Problem details
Take each line from the entries that holds "Clear" and copy it out.

= Beginning of Section =

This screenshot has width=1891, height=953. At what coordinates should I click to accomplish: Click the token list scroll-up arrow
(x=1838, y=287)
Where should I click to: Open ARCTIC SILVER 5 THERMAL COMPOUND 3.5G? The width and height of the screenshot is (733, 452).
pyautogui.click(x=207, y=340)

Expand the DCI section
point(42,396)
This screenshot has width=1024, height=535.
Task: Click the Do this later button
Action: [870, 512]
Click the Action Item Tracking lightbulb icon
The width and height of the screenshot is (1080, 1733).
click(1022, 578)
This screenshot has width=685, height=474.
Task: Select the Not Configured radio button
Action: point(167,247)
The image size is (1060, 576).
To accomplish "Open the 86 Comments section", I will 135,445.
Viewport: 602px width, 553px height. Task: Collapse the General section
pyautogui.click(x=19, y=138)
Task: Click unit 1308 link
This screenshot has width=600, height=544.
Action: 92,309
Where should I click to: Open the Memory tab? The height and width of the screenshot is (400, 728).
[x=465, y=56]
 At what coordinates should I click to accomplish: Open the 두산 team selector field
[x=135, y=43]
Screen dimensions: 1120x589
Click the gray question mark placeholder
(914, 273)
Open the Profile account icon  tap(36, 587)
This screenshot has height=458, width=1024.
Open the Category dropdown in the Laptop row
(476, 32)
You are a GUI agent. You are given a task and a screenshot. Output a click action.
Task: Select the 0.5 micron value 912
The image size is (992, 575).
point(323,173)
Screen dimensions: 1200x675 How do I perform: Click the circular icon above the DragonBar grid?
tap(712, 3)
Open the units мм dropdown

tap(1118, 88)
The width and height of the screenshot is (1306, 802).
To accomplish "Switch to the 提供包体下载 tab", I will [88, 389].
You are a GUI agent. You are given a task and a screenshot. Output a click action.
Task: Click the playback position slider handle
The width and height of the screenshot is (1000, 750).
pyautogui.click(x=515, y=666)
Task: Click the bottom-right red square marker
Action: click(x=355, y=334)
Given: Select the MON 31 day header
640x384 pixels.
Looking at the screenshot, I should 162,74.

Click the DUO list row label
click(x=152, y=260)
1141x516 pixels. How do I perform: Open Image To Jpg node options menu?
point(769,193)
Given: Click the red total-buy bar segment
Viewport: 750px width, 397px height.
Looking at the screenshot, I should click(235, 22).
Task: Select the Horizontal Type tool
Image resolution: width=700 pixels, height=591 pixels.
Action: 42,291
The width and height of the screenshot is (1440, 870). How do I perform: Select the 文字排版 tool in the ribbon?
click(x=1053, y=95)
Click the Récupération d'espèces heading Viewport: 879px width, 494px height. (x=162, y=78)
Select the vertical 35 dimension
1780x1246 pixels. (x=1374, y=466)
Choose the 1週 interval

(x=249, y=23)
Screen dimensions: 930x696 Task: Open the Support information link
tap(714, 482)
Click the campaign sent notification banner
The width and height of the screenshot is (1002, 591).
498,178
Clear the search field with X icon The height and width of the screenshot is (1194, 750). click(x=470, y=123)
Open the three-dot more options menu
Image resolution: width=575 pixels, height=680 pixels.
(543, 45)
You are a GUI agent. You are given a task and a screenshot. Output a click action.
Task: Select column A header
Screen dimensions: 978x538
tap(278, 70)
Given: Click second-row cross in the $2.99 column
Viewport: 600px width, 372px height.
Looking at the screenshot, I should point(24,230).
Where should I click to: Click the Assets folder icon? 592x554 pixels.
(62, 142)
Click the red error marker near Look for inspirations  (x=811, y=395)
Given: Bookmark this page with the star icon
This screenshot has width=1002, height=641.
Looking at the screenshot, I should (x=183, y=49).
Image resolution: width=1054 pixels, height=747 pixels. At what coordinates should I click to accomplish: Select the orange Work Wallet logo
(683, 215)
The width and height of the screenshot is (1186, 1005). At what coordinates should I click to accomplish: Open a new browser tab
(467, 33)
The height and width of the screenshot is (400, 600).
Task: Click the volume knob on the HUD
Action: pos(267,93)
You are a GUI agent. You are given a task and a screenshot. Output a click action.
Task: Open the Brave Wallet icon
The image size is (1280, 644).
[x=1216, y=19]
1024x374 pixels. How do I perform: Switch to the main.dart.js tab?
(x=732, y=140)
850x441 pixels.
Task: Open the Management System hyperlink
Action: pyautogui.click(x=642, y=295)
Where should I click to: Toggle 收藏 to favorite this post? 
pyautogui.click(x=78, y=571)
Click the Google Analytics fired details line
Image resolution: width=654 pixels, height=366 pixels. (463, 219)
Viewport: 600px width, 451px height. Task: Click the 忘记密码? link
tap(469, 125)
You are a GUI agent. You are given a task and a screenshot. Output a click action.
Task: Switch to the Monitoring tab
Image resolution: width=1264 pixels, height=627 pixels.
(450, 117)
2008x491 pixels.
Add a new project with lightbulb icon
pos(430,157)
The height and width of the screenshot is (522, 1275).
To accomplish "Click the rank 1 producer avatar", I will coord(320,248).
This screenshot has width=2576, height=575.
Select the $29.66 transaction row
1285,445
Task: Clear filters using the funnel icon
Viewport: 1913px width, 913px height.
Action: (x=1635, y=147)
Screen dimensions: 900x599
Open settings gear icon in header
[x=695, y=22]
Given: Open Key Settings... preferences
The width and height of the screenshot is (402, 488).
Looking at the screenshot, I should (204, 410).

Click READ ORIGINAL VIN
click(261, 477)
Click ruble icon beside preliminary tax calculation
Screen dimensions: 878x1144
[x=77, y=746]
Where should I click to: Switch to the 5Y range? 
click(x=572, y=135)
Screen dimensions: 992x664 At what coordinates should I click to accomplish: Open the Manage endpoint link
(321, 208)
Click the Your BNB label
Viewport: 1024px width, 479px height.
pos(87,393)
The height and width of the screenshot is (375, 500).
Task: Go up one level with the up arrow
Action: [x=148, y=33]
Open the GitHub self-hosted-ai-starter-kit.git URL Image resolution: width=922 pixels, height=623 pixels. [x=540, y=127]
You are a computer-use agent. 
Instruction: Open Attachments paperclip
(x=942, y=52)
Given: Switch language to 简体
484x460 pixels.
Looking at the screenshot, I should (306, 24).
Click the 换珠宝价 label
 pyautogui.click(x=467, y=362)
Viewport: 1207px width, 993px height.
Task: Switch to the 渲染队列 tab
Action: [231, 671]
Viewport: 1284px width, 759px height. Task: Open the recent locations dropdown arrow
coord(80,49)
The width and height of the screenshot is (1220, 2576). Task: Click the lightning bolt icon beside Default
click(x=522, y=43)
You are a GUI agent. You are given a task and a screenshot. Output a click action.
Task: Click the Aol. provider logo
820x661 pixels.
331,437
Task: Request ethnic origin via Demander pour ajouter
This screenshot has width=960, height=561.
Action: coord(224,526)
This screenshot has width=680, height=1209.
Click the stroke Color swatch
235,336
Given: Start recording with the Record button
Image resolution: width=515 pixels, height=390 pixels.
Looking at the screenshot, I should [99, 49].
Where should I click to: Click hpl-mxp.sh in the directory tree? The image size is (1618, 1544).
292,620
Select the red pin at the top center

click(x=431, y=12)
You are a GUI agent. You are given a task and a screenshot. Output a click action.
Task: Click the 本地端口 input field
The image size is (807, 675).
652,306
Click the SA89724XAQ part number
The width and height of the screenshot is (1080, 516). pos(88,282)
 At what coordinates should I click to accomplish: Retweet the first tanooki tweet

= End of Section =

Output
Clear the search field with X icon The height and width of the screenshot is (1194, 750). click(x=470, y=123)
Task: Clear filters using the funnel icon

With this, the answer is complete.